Wenn am nächsten Wahlsonntag die Wähler1 in Deutschland aufgerufen sind, die Kandidaten zum 9. Europäischen Parlament zu wählen, werden sie nur zum Teil die europaweiten Spitzenkandidaten auf ihren Wahlzetteln vorfinden, die in den letzten Wochen in zahlreichen TV-Duellen und -debatten um Unterstützung geworben haben. Dies erinnert einmal mehr daran, dass es die Europawahl eigentlich nicht gibt. Vielmehr finden mehr oder weniger zeitgleich 28 nationale Europawahlen statt, in denen nationale Parteien den Wahlkampf dominieren. Andererseits sind deutsche Wähler in der vergleichsweise kommoden Situation, so viele europaweite Spitzenkandidaten zur Wahl zu haben wie in keinem anderen Mitgliedstaat der Europäischen Union (EU). Einen besonderen Vorteil haben in dieser Hinsicht die Wähler in Bayern, wo der Spitzenkandidat der Europäischen Volkspartei (EVP), Manfred Weber, zugleich auf Platz 1 der CSU-Landesliste steht. Auch wenn Weber als gemeinsamer Spitzenkandidat von CDU und CSU2 somit nur von einem Teil der deutschen Wahlberechtigten gewählt werden kann,3 ist dies im Sinne einer Europäisierung als ein klarer Fortschritt gegenüber 2014 zu werten: Damals warb die CDU noch mit Angela Merkel auf ihren Wahlplakaten, die bekanntlich gar nicht zur Wahl stand. In ganz Deutschland wählbar ist dagegen Ska Keller von Bündnis 90/Die Grünen, die auf Platz 1 der Bundesliste kandidiert. Keller trat bereits 2014 als Spitzenkandidatin der Europäischen Grünen (EGP) an und bildet in diesem Jahr gemeinsam mit dem niederländischen Europaabgeordneten Bas Eickhout das europaweite Spitzenduo. Nicola Beer (FDP) ist Teil des siebenköpfigen TEAM Europa, in dem Kandidaten der europäischen Liberalen (ALDE) um die Gunst der Wähler werben.4

Welches Profil bringen die Spitzenkandidaten der deutschen Parteien auf? Welche Vorerfahrung haben Sie in öffentlichen und Parteiämtern? Welche Erfahrung haben sie in der Parlamentsarbeit auf Landes- und Bundesebene sowie im Europäischen Parlament (EP) gesammelt? Mit diesen Fragen schließt der Beitrag an einen wachsenden Forschungsstrang an, der sich sowohl mit dem biographisch-fachlichen Hintergrund und den Karriereambitionen von Europaabgeordneten (MdEP) befasst als auch der Frage nachgeht, welche Eigenschaften für Parteien relevant sind, d.h. welche Faktoren die Listenplatzierung bestimmen (Aldrich 2018; Daniel 2015; Pemstein et al. 2015; Whitaker 2014).
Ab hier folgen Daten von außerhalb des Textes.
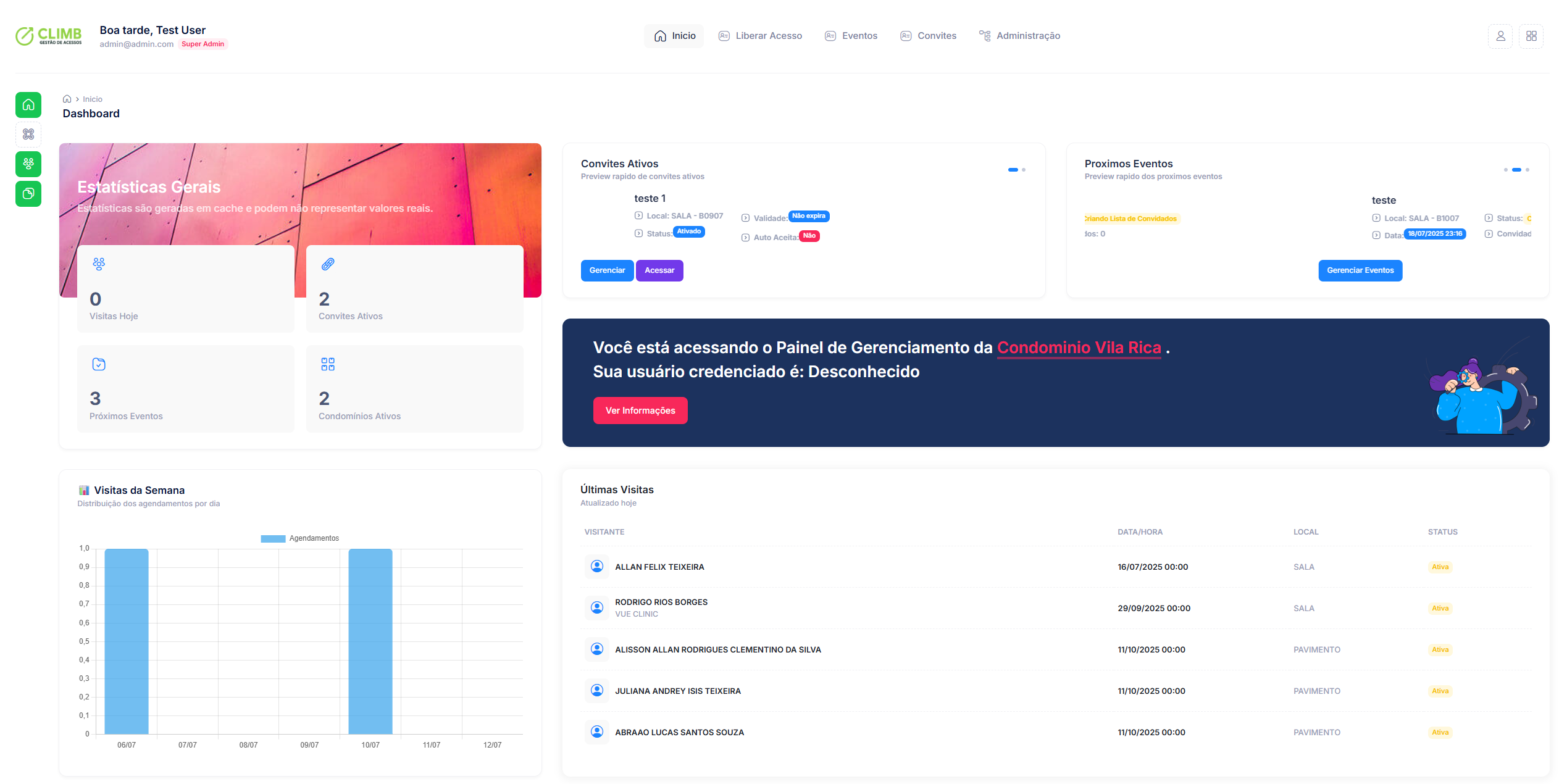The width and height of the screenshot is (1567, 784).
Task: Go to the Eventos menu
Action: click(x=851, y=36)
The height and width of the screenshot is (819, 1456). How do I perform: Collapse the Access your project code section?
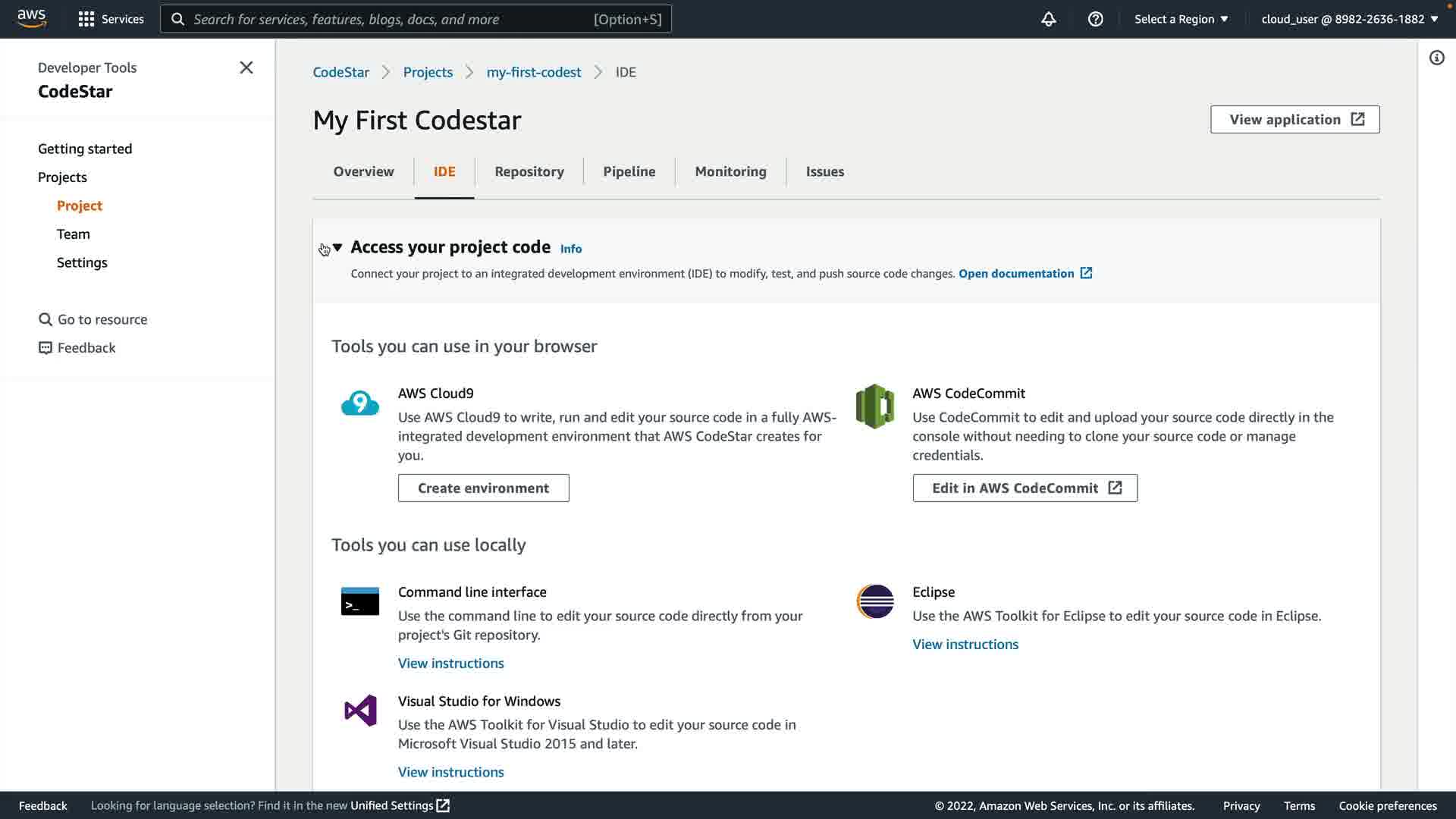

Das Europäische Parlament als Karrierestation

Das EP ist in dem Maße, wie es als mit dem Rat gleichberechtigter Ko-Gesetzgeber an Kompetenzen gewonnen hat, zu einer eigenständigen Karriereoption avanciert (Scarrow 1997; Daniel 2015). Die Fluktuation – wenngleich immer noch recht hoch – nimmt stetig ab, der Anteil derjenigen Abgeordneten, die mehr als zwei Legislaturperioden im EP absolvieren, nimmt hingegen stetig zu (Whitaker 2014, S. 5f.). Zu Beginn der ausgehenden 8. Legislaturperiode hatte Deutschland die EU-weit geringste Fluktuation (Daniel und Thierse 2018, S. 948).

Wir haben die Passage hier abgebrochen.